On the topic of art made of book pages: http://briandettmer.com
(I had seen this before you e-mailed me the link and was planning to put it in my response anyway, you just saved me the trouble of looking it up myself!)

I like the blog idea, it could be done in a huge number of ways. It might even be interesting if it was just a correspondence/conversation between two people (preferably who had never met before), rather than an attempt to respond to otherwise self-contained posts.

I'm also reminded of a blog experiment a friend and I wanted to try once that involved "translating" short fictional pieces. Someone would post something and then other people would rewrite it according to their own style/inspiration. We tried it briefly but it never really went anywhere: http://asymmetrystories.wordpress.com

Tyler said...

"Damn Will Schofield!" was something I used to repeat on a semi-regular basis; it seemed like every time I went to look up something online (something I was considering making a post about), I'd find images from his site in Google. It was frustrating. Now I say it once again (but for different reasons): Damn you Will!

The "translation" thing was/is an interesting blog idea -- I'll look over the results more carefully sometime soon. Regarding the correspondence/conversation, I'm not sure how that would work. I assume you mean incorporating pictures and other things...? (The abscene of other media might be the weakest park of your translation idea since it doesn't utilize anything that's unique to blogging as a medium. But I say this as someone who isn't very good with words, so I'm biased. And besides, I guess that that kind of participation is somewhat unique to the medium.)
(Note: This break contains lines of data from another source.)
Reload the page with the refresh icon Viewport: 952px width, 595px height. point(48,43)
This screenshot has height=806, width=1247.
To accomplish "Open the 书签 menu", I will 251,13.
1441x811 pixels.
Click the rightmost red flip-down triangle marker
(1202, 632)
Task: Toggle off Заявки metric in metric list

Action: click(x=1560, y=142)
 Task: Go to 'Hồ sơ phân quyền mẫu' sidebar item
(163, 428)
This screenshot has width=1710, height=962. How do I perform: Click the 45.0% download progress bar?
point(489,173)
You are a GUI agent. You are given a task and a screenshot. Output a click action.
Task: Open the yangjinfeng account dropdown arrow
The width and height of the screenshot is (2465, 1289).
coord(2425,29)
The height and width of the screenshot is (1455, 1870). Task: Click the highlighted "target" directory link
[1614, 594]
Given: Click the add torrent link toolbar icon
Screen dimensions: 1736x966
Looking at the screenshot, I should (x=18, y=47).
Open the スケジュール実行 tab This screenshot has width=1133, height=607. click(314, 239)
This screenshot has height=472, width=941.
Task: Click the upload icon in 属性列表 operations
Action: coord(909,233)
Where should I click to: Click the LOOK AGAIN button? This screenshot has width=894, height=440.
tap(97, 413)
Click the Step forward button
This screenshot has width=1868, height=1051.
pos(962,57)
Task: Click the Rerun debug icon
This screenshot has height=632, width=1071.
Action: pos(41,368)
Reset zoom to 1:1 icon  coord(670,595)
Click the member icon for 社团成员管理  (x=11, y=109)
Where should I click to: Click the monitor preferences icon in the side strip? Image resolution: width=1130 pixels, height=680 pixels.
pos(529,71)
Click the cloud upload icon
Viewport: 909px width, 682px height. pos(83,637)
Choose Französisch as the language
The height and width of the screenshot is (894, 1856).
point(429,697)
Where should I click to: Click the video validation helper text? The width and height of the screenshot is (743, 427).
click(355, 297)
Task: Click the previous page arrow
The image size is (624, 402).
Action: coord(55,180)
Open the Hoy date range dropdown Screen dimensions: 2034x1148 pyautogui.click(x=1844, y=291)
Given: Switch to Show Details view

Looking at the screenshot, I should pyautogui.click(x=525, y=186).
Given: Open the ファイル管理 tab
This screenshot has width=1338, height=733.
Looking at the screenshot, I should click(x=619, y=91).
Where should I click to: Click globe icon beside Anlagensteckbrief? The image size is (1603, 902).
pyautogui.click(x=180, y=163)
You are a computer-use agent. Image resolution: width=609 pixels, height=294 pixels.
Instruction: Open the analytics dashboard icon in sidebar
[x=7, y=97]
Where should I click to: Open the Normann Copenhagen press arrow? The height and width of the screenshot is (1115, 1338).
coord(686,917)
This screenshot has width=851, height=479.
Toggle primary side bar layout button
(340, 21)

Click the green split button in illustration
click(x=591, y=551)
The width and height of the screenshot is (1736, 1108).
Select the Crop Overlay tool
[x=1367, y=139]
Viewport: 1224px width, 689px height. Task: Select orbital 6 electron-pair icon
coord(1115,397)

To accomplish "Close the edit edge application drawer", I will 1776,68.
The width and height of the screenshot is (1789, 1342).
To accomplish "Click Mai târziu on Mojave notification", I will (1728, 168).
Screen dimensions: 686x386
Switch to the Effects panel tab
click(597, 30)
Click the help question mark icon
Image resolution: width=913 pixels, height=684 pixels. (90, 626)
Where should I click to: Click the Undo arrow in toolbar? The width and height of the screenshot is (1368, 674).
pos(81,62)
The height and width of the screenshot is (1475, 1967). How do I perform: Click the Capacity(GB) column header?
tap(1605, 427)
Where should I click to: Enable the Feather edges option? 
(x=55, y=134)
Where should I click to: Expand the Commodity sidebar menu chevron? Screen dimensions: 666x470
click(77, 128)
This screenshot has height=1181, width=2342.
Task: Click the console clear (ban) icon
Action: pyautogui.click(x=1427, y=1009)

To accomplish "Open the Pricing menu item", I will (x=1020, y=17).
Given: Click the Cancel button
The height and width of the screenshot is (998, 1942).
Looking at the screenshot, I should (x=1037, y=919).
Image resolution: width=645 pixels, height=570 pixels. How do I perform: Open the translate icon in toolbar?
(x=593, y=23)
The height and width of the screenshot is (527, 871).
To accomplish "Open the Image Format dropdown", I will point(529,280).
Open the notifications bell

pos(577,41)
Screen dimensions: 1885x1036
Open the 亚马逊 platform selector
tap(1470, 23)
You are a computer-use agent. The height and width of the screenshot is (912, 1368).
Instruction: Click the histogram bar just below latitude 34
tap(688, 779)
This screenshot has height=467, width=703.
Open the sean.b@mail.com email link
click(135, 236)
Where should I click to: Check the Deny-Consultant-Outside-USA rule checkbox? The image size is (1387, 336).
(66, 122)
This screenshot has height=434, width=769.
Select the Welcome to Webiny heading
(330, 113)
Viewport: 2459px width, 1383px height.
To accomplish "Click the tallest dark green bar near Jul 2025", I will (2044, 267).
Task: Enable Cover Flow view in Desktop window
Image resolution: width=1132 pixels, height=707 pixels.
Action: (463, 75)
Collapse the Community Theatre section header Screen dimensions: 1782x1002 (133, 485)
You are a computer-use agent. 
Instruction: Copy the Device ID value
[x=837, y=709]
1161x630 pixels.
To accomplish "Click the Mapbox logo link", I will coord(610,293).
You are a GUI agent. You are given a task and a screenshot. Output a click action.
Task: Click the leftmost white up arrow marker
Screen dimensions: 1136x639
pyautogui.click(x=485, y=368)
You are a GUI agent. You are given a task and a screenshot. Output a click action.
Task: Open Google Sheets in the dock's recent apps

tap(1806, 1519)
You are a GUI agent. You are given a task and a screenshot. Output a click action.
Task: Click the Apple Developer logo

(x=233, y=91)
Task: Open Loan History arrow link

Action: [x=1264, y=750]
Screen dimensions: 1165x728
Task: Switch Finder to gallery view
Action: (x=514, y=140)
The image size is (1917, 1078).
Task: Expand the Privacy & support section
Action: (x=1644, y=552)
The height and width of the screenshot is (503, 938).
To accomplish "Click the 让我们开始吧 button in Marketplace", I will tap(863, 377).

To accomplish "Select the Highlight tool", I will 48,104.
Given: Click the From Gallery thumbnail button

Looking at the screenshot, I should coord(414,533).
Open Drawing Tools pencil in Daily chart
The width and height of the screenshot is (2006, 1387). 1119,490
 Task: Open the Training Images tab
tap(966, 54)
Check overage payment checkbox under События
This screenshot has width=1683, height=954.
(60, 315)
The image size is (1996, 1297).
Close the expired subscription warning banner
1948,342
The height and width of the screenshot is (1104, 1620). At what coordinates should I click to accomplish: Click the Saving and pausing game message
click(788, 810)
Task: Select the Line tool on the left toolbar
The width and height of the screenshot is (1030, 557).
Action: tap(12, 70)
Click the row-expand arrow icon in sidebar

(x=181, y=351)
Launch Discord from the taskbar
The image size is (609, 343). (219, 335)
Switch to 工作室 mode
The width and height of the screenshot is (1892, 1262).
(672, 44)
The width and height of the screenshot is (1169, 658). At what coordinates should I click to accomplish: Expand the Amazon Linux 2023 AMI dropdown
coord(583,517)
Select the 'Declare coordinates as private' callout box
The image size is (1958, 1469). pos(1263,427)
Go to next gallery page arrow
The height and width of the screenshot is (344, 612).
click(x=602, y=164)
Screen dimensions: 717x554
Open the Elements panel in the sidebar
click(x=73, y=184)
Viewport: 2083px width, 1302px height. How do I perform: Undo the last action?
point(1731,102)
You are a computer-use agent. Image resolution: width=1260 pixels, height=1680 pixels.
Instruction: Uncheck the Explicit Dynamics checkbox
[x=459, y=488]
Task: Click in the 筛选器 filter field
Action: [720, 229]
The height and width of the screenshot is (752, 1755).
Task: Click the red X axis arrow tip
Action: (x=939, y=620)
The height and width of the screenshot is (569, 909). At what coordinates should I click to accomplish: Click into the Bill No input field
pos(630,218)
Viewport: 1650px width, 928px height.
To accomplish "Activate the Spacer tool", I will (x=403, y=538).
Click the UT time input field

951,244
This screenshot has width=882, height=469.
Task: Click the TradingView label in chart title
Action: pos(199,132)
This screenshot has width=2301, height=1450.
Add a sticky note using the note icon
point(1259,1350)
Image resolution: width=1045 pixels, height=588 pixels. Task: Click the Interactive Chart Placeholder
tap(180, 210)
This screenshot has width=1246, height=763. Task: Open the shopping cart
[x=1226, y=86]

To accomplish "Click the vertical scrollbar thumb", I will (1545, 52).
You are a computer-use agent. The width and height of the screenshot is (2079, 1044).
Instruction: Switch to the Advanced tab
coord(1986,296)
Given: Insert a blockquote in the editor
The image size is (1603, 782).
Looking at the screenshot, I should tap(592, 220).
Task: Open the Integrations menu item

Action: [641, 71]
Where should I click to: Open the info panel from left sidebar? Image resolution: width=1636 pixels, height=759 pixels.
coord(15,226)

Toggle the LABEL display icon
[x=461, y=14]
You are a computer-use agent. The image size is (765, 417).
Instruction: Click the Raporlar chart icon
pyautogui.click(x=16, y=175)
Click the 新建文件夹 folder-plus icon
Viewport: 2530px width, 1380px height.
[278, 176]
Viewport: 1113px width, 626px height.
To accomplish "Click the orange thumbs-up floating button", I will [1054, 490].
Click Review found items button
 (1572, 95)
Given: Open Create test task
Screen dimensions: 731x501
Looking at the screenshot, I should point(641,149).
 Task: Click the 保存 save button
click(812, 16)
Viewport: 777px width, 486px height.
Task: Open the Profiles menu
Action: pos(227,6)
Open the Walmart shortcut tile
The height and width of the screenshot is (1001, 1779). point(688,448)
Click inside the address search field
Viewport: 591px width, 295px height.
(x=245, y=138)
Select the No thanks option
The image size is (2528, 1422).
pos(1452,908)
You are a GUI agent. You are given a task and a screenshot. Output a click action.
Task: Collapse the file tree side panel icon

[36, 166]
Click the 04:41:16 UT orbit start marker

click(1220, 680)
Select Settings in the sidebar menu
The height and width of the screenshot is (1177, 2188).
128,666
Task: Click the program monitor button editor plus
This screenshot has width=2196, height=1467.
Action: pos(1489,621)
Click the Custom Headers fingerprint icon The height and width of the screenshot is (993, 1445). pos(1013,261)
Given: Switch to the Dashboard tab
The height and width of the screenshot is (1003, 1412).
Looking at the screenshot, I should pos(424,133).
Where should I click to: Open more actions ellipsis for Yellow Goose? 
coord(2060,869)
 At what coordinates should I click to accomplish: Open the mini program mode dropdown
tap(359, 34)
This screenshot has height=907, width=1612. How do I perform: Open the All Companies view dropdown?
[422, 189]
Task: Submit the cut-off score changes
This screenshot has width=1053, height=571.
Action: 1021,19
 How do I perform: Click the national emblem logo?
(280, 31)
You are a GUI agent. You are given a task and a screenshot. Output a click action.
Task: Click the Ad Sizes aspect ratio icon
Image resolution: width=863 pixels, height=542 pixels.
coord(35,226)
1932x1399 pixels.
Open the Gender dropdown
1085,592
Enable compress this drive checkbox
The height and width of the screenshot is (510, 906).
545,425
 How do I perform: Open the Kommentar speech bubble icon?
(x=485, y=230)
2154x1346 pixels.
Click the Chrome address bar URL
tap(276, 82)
Regarding "translation", I once tried to translate some of Petrus Borel's MADAME PUTIPHAR using only a dictionary and various online devices... The results were interesting, and I ended up using the jumbled text as inspiration for new writing. It was a "poetic" translation, if you will, since it resembled his text very little. I decided that it would be relatively easy to make (write) a whole book using similar methods, and no one would ever know! (Lautréamont, they say, ouright lifted text from various sources for his Poesies.)